Only the lines from the one containing "The image size is (840, 617)." through the end of the listing belong in the answer, repeated exactly, with no pictures.

* _Provided material_
========
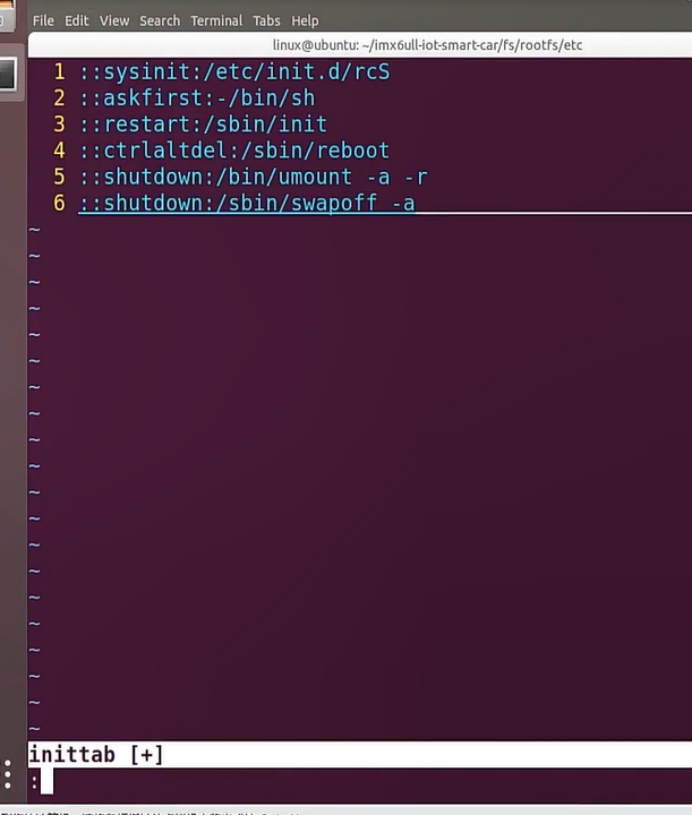Open the File menu
The height and width of the screenshot is (816, 692).
click(42, 20)
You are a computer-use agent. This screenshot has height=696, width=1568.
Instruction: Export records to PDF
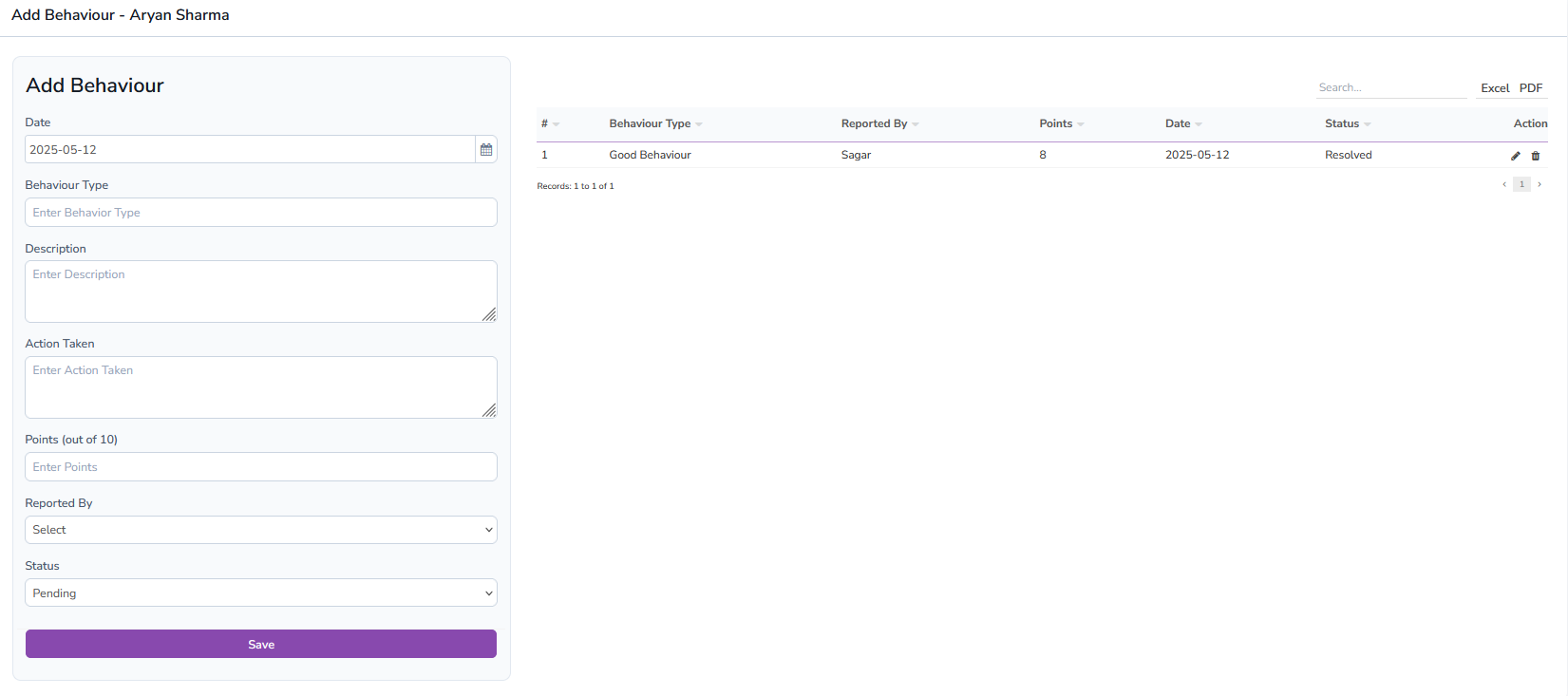pos(1531,88)
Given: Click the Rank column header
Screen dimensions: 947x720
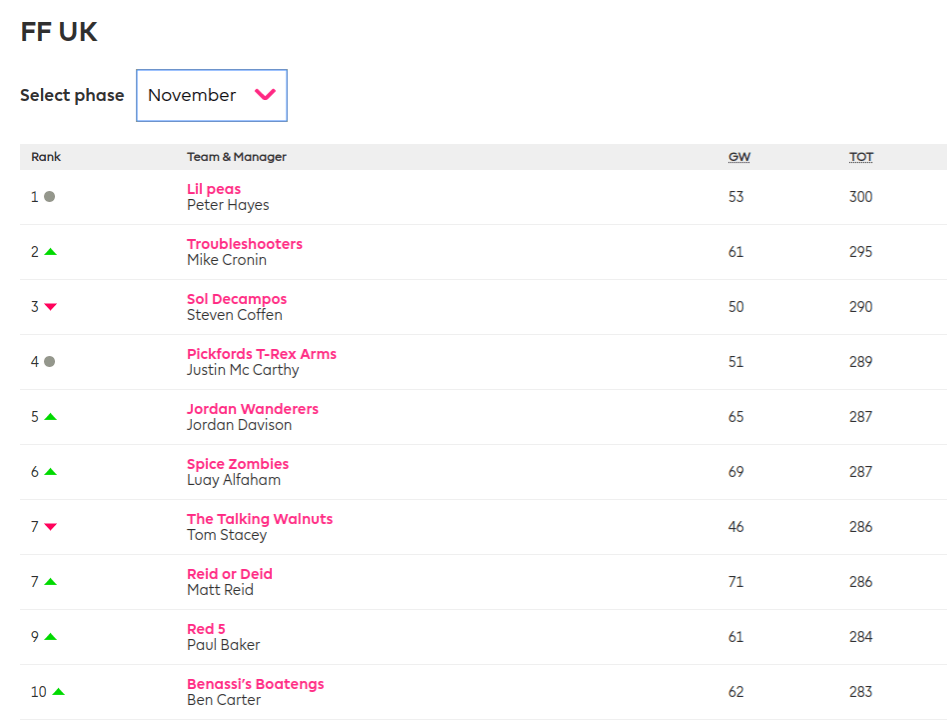Looking at the screenshot, I should click(x=46, y=157).
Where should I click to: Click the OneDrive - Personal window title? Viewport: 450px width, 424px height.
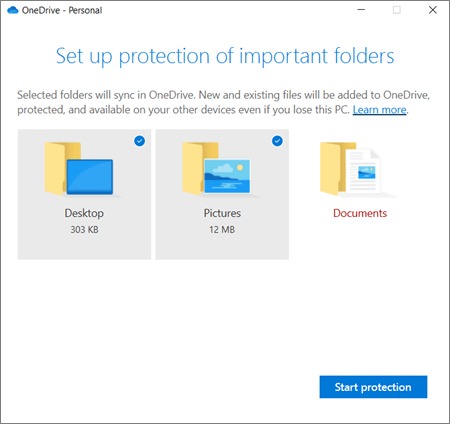[62, 10]
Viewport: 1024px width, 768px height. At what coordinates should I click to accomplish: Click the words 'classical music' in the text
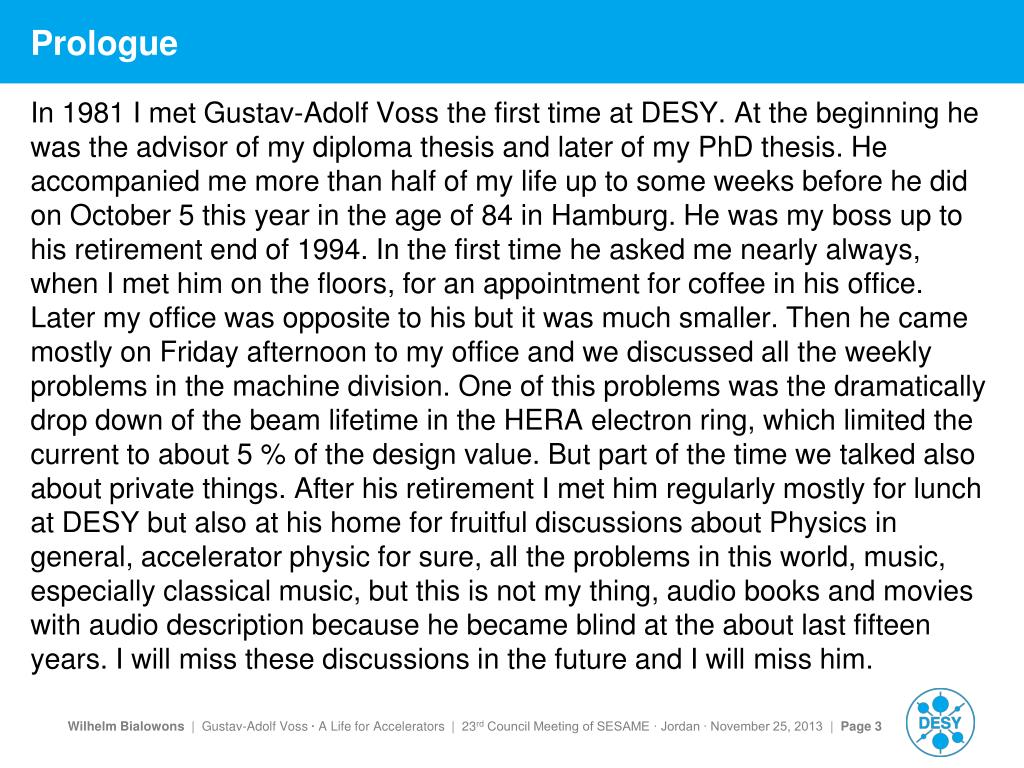click(x=253, y=590)
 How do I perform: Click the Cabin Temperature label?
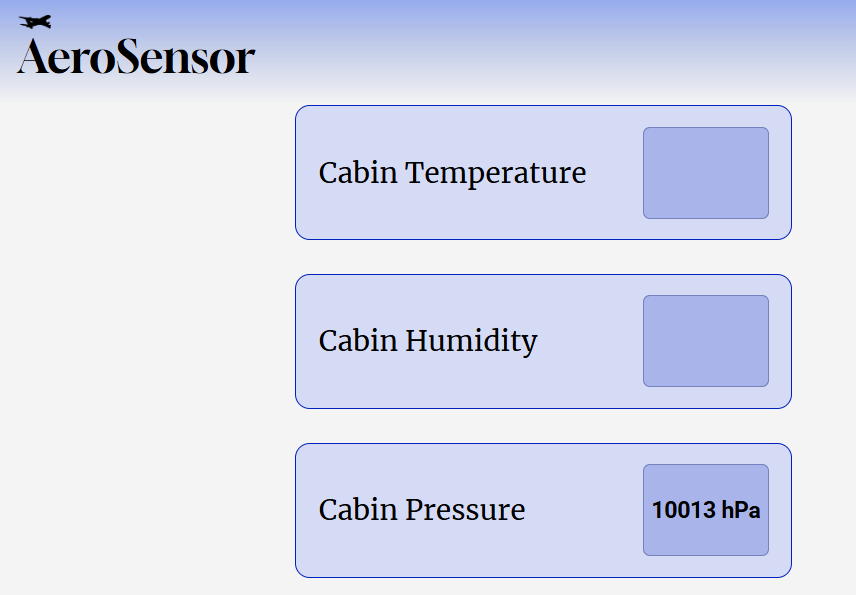[x=452, y=173]
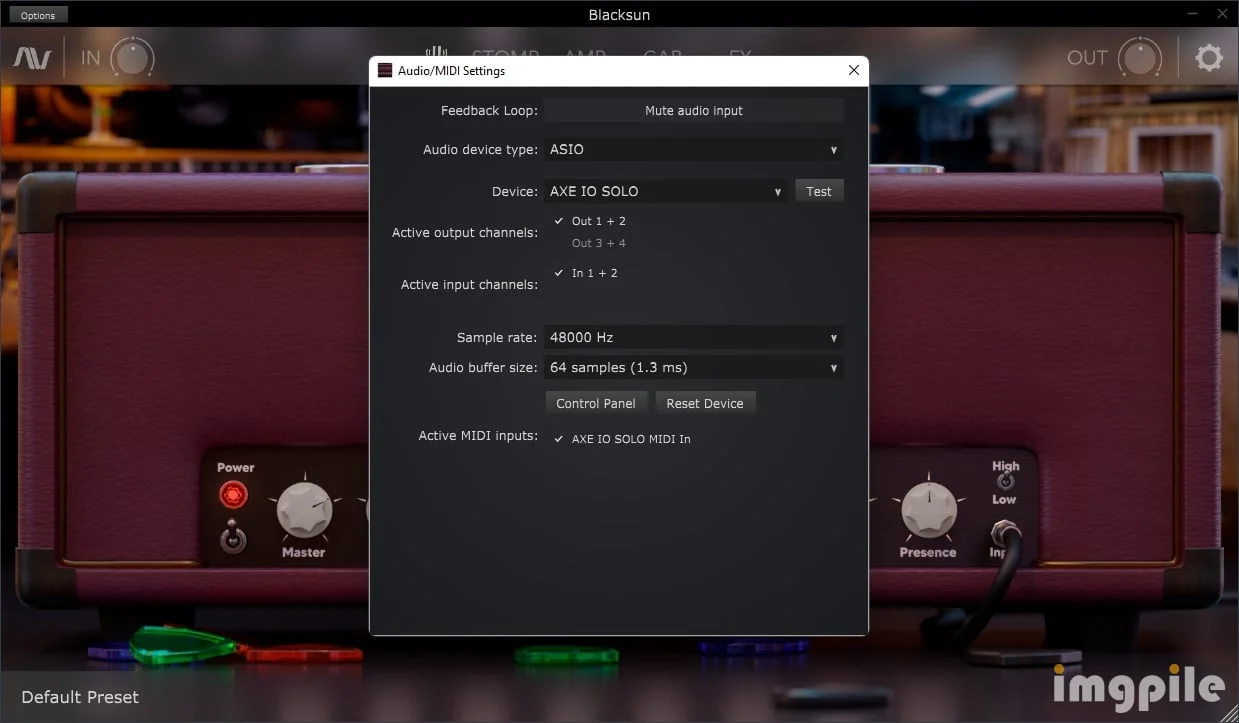
Task: Click the tuner icon in the top bar
Action: [x=435, y=52]
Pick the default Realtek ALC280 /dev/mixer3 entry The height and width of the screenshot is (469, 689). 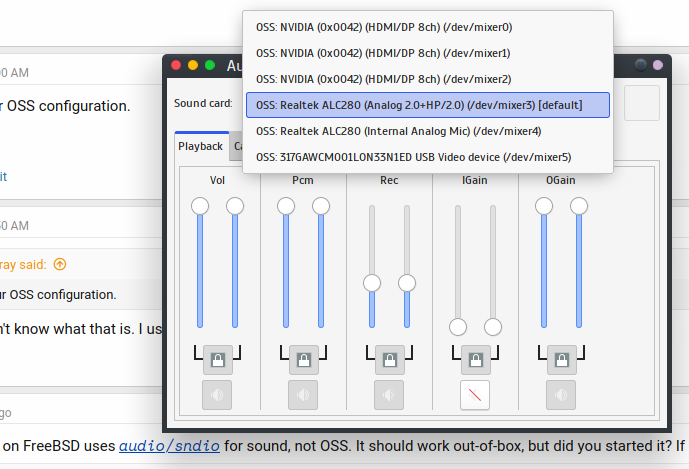tap(427, 104)
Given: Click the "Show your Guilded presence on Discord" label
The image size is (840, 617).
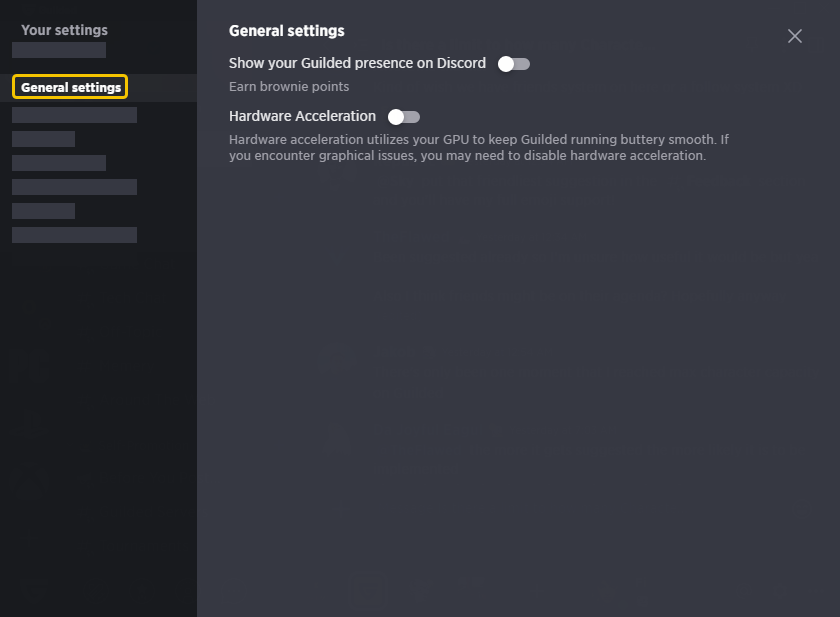Looking at the screenshot, I should [357, 63].
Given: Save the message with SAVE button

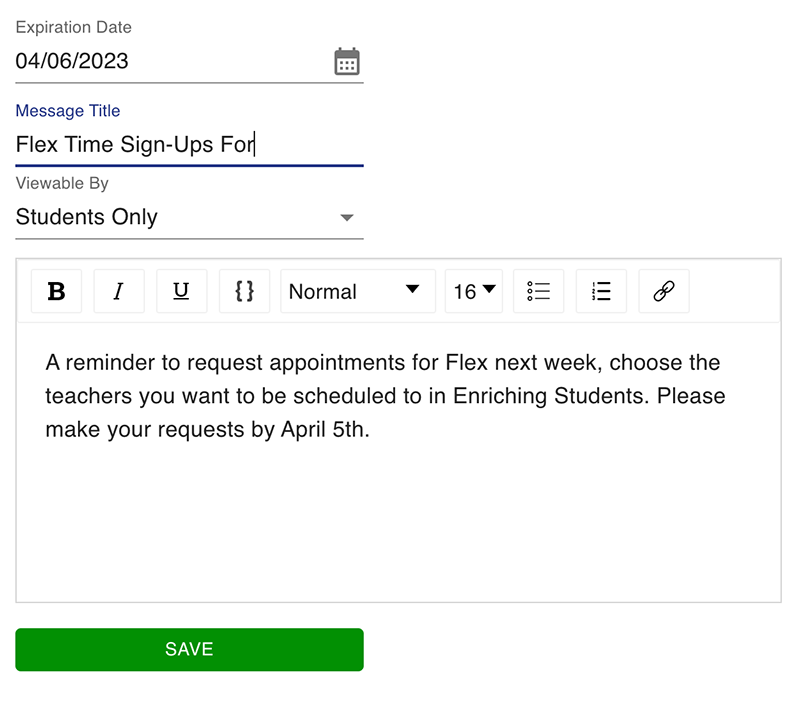Looking at the screenshot, I should coord(189,649).
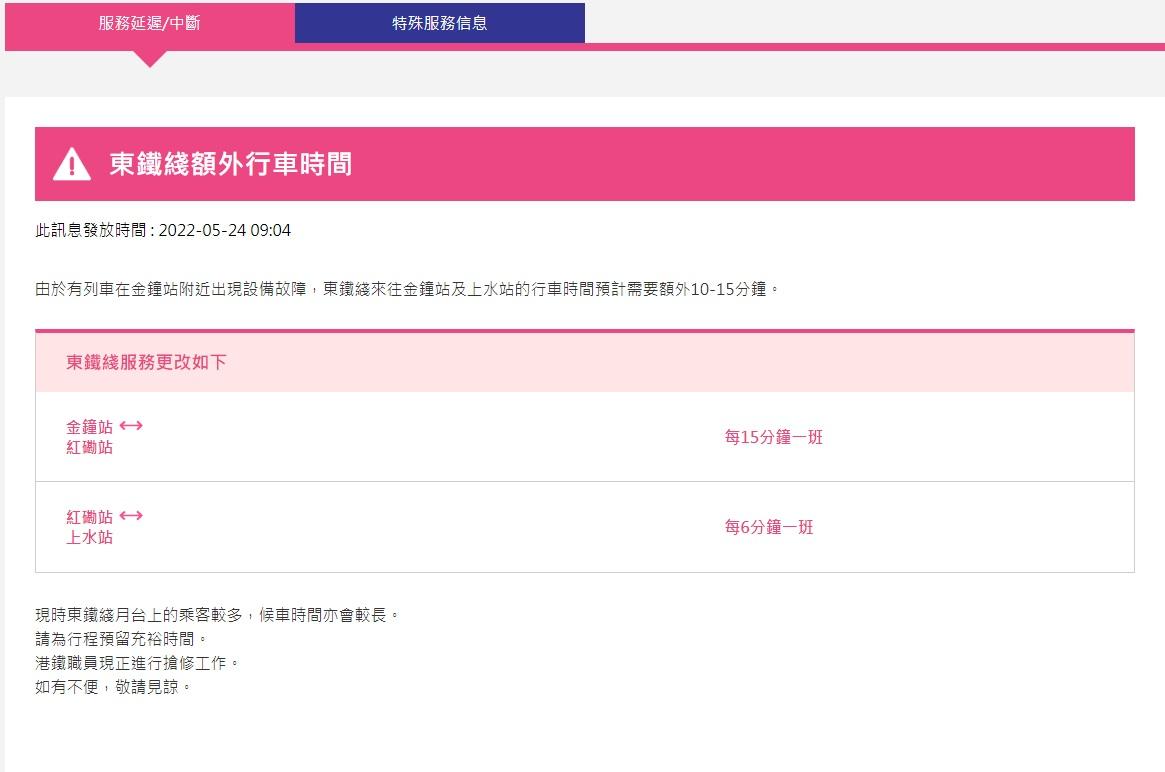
========
* _Result_
The image size is (840, 617).
Looking at the screenshot, I should [357, 63].
Given: Save the message with SAVE button

Looking at the screenshot, I should coord(189,649).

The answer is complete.